The Lighthouse Poster
The Lighthouse (2019)

Director: Robert Eggers

Screenwriters: Max Eggers and Robert Eggers

Cast: Willem Dafoe and Robert Pattinson

Arrr – ye all be a scurvy lot, boastin’ a tall tale of the sea be ye? That is not a line from Robert Egger’s 2019 film, The Lighthouse…but it could have been! The Lighthouse is Egger’s follow up to his film The VVitch: A New-England Folktale, which gained the director a lot of attention in 2015. Now Eggers is back with a film about two lighthouse keepers that will no-doubt have people talking…like a pirate!

The Lighthouse stars Willem Dafoe and Robert Pattinson as two lighthouse keepers off the coast of Nova Scotia sometime in the mid-to-late 19th century. Dafoe plays Thomas Wake, a grizzled, weather-beaten veteran and foil to Pattinson’s young, idealistic Ephraim Winslow. Wake and Winslow arrive for a four-week shift looking after a lighthouse as wickies, the colloquial term for this occupation. It’s isolating, hard work, as you can imagine, especially given Wake’s insistence that he is the only one who gets to keep the light atop the lighthouse, leaving Winslow to most of the hard labor and grunt work. At night, there’s little to do but eat, drink, and talk and much of the film is dedicated to these activities, but that’s where we as the audience learn the most.
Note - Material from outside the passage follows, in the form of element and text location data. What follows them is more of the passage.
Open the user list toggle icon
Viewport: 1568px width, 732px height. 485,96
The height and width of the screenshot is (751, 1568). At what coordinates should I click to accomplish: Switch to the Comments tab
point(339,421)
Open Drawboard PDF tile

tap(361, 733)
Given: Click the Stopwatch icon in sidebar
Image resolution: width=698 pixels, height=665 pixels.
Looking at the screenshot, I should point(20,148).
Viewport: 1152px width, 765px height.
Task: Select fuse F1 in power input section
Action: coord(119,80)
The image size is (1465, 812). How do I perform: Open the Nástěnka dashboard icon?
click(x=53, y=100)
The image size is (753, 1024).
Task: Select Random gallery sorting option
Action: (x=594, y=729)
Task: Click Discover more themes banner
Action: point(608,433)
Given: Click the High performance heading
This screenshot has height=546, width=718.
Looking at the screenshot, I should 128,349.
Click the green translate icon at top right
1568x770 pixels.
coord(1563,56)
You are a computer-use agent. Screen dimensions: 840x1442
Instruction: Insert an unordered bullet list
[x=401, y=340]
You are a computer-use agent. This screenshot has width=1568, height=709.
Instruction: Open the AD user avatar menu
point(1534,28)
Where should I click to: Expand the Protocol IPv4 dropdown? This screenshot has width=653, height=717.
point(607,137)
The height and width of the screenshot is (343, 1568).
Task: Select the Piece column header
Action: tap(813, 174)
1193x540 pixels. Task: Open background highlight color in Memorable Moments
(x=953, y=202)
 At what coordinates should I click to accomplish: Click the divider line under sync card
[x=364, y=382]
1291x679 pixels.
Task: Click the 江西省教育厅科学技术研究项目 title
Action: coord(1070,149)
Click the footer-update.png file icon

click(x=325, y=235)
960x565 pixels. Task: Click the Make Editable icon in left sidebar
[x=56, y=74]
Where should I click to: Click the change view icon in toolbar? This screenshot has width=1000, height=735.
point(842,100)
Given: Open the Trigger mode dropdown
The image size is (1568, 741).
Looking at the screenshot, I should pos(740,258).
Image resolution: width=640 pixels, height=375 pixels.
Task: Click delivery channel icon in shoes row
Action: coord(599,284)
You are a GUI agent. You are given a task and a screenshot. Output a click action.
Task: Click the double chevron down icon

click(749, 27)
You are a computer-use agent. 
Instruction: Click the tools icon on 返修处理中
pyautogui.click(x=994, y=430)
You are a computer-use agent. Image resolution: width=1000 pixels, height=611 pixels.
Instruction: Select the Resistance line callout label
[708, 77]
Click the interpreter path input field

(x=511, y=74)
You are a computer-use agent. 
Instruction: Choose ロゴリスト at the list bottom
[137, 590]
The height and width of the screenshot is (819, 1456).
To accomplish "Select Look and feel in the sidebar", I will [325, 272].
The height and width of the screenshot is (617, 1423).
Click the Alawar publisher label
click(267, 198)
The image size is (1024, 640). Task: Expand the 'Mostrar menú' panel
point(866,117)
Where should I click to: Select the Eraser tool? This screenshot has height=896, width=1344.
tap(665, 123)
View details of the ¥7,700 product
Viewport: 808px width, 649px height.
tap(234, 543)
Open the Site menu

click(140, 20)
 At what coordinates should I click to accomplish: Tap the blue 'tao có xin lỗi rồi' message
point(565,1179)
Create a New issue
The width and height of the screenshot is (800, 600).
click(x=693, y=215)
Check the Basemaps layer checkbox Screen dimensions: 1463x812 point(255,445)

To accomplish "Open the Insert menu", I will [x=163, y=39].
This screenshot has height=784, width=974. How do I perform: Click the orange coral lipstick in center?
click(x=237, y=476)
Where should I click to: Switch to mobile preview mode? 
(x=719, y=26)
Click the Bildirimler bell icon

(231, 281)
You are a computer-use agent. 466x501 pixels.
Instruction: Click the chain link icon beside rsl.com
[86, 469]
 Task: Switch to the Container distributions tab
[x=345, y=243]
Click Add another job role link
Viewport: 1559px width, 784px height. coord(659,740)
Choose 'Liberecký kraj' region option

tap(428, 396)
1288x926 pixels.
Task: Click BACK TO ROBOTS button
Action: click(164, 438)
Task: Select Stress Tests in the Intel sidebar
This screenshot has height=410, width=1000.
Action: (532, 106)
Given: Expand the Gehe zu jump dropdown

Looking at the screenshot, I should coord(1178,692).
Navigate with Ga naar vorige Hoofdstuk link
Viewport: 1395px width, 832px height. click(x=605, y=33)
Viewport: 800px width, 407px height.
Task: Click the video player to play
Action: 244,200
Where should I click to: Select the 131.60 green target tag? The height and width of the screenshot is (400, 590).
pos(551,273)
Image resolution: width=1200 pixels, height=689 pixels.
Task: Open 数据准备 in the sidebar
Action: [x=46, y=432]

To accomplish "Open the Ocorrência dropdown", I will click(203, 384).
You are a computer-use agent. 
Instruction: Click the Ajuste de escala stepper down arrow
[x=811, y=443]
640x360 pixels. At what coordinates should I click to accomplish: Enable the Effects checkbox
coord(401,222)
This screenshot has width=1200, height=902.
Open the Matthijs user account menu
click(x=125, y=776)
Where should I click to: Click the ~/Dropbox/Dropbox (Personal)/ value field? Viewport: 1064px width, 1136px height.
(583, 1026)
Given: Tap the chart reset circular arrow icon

These men have secrets.

Dafoe and Pattinson in The Lighthouse
Willem Dafoe and Robert Pattinson star as sparring lighthouse keepers who drive each other mad in Robert Eggers’s “The Lighthouse.” Image Credit: A24 Pictures

As the film progresses, we get quite a bit of insight on these men. Both have questionable pasts that have brought them to this “rock” as Wake calls it, and both are dealing with inner struggle that slowly reveals itself. That slow burn could result in a slog of a film; Eggers’s dialogue through the mouths of Dafoe and Pattinson goes a long way. First, a word about Dafoe. Whether you know it or not, Willem Dafoe has been quietly scooping up Oscar nominations left and right. Assuming he is nominated for this role (which in my opinion is a sure thing), he would be receiving his third nomination in as many years, placing him on the shortlist of actors like Meryl Streep, Al Pacino, Jack Nicholson, and Marlon Brando who have accomplished such a feat! Dafoe puts out a vicious, raw, funny, and technical performance as the gritty Thomas Wake. The credits express thanks to the dark Romanticist, Herman Melville for inspiring much of the dialect and language for the film, and Dafoe masterfully spits this lugubrious, Melvillian prose in such a captivating way that I searched in vain for the screenplay for this film just so I could read and treasure every syllable of exactly what resulted when poor Ephraim Winslow expressed disfavor with Thomas Wake’s prepared lobster dinner. It is a scene for the ages.

Dafoe as Thomas Wake

Pattinson too gives a layered and impressive performance. While his character has fewer eccentricities with which to chew the proverbial scenery, his performance is solid and aggressively mysterious.

For a movie with really only two characters and one principle setting, The Lighthouse is actually quite confusing; however, I would preface this with the understanding that this confusion is mostly deliberate. Writer/Director Robert Eggers layers the film with texture. Shot entirely in black and white with an aspect ratio of 1.19:1, the film resembles something out of German expressionism resembling films like The Cabinet of Dr. Caligari and Nosferatu (coincidentally Dafoe played Max Schreck, the actor who portrayed Nosferatu, in the 2001 film Shadow of the Vampire). This places us as viewers in bizarre territory as madness and insanity are tropes often associated with films that look like this, and The Lighthouse, it seems, is no exception. Eggers uses Expressionist qualities to tell a fable-like story full of mystery and mythology that takes some serious unpacking upon its conclusion.

The Expression I get

I certainly cannot say I got every bit of this film, but I can say that I enjoyed the ride from start to finish, and I look forward to reunitin’ with this salty cinematic saga again one day if the sea-god Triton grants it be so. B+

The Lighthouse is Rated Arrrrr as has a running time of 1 hour and 5 minutes.